When asked about that, Sterrs said the situations referenced in Worcester County schools “are all related to COVID-like illness.”
“None of these instances resulted in a positive case of COVID-19,” she said. “Second, the neighboring counties that this post refers to reported positive cases of COVID-19, and, as a result, a school(s) were closed or shifted to a virtual/distance learning format. Worcester remains committed to keeping our school system appropriately informed, and when such notification is warranted, we will certainly do so.”
She said the social media comments were an indication of just how proactive schools were being during the pandemic.

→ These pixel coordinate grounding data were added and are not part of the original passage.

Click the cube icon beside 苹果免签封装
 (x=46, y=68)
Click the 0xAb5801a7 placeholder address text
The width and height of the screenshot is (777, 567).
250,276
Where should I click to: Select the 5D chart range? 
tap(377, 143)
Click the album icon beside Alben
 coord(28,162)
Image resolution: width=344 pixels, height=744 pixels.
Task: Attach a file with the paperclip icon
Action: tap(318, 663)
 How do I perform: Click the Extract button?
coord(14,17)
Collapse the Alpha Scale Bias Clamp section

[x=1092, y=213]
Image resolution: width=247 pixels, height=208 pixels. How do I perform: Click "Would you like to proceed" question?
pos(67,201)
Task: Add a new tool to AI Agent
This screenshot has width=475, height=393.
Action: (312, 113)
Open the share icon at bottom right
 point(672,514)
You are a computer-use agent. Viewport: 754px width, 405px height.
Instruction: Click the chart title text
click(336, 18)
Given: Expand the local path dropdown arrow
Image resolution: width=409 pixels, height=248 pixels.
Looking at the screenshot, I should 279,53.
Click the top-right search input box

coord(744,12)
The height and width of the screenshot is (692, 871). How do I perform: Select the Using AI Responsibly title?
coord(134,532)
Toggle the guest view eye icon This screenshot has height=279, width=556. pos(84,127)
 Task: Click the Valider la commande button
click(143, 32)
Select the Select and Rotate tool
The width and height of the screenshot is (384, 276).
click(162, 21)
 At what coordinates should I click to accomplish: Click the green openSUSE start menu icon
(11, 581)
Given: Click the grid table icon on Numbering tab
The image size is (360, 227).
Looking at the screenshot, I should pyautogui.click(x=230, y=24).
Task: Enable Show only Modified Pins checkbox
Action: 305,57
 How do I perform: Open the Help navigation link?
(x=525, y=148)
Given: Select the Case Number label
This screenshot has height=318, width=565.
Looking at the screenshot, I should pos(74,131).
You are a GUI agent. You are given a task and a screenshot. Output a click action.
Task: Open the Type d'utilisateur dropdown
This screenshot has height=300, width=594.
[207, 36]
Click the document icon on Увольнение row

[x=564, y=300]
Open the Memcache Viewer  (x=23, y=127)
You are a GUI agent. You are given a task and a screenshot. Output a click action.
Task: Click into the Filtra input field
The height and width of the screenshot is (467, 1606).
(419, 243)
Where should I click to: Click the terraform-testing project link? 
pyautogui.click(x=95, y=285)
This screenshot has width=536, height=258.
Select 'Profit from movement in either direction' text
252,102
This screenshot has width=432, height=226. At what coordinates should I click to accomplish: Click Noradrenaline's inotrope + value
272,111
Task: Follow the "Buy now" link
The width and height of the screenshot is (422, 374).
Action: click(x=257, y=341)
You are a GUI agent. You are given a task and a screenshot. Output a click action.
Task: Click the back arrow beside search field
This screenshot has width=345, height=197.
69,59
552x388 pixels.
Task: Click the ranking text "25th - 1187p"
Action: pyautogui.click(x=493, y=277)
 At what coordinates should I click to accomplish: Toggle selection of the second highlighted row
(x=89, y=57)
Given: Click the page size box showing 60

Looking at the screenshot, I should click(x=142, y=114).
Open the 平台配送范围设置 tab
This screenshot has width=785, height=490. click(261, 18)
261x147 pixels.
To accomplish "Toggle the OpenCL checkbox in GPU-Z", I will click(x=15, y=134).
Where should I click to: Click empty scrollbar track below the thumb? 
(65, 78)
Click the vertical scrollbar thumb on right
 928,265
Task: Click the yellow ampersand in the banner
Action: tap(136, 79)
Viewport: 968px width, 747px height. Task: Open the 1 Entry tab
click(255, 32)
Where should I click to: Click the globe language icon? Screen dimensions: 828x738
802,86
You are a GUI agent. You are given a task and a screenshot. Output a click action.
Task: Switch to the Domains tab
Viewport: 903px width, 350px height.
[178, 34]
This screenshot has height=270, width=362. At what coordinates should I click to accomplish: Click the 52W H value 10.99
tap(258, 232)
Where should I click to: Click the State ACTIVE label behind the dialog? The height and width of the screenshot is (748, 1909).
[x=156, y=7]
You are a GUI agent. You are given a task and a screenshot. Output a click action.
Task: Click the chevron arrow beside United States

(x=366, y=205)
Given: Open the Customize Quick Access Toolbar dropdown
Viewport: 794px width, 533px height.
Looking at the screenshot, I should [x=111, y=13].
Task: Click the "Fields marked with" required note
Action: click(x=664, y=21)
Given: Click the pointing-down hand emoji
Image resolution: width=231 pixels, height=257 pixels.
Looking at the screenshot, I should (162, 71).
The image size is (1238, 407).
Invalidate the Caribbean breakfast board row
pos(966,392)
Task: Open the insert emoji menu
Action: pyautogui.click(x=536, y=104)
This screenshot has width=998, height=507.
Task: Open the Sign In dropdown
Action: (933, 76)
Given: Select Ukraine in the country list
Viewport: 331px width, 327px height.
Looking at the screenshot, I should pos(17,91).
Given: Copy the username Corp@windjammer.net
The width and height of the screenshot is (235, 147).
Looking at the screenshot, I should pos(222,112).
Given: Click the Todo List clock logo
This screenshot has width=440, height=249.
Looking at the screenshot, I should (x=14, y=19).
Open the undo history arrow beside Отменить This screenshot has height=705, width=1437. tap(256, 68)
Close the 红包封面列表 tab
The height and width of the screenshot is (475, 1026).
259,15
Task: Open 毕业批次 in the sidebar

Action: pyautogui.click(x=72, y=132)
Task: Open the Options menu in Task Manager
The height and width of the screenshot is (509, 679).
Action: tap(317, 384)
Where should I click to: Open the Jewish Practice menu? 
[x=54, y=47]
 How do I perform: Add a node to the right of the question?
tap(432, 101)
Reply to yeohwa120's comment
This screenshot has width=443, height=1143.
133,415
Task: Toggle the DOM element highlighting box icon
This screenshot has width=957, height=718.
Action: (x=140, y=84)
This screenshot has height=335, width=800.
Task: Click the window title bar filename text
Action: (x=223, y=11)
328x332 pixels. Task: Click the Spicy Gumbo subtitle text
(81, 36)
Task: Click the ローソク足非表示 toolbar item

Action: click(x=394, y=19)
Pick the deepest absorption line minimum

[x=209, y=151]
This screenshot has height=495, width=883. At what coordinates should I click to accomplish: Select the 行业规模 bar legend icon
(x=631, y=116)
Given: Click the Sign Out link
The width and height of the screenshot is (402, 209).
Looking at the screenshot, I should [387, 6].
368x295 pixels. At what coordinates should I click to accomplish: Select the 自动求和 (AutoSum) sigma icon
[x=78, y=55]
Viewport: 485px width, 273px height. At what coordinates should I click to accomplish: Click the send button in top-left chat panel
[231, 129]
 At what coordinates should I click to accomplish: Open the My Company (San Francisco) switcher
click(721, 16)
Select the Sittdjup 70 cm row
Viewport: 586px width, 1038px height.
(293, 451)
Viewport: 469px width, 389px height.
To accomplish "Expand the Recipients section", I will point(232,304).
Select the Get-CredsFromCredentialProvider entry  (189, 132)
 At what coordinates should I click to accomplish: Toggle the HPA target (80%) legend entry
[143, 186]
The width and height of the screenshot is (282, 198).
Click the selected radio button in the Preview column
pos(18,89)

“Our protocols call for the exclusion of students or staff that exhibit symptoms of COVID-like illness and contact tracing immediately begins following that initial report, which results in the exclusion of any close contacts,” she said. “As you know, these symptoms (cough, sore throat, congestion, headache, etc.) are symptoms of many illnesses, and these exclusions are often resolved in a diagnosis that is not COVID-19 (i.e. allergies, sinus infection, etc.), allowing for those close contacts to return to school the next day and the ill student or staff member to return after their illness has been resolved.”
She praised the “remarkable job” students and staff were doing in distancing, handwashing and using face coverings.
“Strictly following these practices truly minimizes if not eliminates exposure in our schools,” she said. “This has resulted in Worcester County not having to close entire classrooms, grade levels, or schools due to exposure.”